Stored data
━━━━━━━━━━━━━━━━━━━━━━━━━━━━━━

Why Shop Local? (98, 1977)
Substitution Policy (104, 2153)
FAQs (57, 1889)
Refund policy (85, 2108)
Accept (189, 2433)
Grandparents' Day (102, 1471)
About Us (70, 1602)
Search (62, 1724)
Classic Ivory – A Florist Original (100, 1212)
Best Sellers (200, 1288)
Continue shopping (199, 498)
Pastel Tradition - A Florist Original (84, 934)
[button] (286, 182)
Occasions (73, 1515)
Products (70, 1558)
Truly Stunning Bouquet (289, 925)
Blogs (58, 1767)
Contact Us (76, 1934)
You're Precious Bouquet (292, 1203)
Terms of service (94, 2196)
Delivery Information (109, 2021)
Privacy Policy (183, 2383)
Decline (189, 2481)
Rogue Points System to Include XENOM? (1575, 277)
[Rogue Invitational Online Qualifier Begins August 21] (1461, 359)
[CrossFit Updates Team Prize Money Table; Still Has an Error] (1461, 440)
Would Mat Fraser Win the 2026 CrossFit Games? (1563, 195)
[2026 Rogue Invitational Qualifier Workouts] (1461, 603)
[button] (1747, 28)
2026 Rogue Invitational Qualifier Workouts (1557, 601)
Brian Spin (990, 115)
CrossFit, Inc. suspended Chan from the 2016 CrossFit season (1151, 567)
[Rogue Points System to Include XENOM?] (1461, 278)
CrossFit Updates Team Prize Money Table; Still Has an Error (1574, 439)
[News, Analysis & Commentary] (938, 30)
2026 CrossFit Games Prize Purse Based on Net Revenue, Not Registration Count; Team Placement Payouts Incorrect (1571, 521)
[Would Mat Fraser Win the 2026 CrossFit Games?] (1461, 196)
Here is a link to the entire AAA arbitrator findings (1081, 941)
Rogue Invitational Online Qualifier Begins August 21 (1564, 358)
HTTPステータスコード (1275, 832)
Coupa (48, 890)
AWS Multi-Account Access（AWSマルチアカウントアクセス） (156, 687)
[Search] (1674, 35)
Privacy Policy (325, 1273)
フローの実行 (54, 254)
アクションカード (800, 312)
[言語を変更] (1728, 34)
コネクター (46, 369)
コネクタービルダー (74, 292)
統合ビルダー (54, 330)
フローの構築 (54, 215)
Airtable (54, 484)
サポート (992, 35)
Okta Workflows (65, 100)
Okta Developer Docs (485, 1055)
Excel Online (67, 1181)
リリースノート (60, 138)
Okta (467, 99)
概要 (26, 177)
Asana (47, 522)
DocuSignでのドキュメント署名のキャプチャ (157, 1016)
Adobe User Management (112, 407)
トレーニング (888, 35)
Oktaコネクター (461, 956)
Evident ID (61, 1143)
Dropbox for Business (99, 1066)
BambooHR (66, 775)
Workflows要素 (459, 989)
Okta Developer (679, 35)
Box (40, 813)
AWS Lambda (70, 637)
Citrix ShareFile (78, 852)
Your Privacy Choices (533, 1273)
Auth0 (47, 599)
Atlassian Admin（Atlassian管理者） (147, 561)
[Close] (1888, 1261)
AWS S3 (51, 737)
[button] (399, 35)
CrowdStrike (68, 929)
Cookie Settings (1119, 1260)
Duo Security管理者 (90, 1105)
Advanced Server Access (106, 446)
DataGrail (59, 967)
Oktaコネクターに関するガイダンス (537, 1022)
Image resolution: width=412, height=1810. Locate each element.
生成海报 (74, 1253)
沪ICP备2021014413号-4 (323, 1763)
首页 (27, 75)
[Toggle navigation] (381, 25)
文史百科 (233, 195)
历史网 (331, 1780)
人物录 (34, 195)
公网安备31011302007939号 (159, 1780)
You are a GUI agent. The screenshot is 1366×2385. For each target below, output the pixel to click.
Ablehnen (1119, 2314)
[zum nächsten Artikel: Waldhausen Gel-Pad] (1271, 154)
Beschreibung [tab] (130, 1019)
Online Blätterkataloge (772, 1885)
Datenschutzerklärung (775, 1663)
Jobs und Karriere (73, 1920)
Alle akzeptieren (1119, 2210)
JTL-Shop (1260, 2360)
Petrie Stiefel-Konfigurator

━━━━━━━━━━━━━━━━━━━━━━━━━━━━━━

The task
Wherever the word "Games" turns up in the records, copy out the line it is on.

Response
Would Mat Fraser Win the 2026 CrossFit Games? (1563, 195)
2026 CrossFit Games Prize Purse Based on Net Revenue, Not Registration Count; Team Placement Payouts Incorrect (1571, 521)
[Would Mat Fraser Win the 2026 CrossFit Games?] (1461, 196)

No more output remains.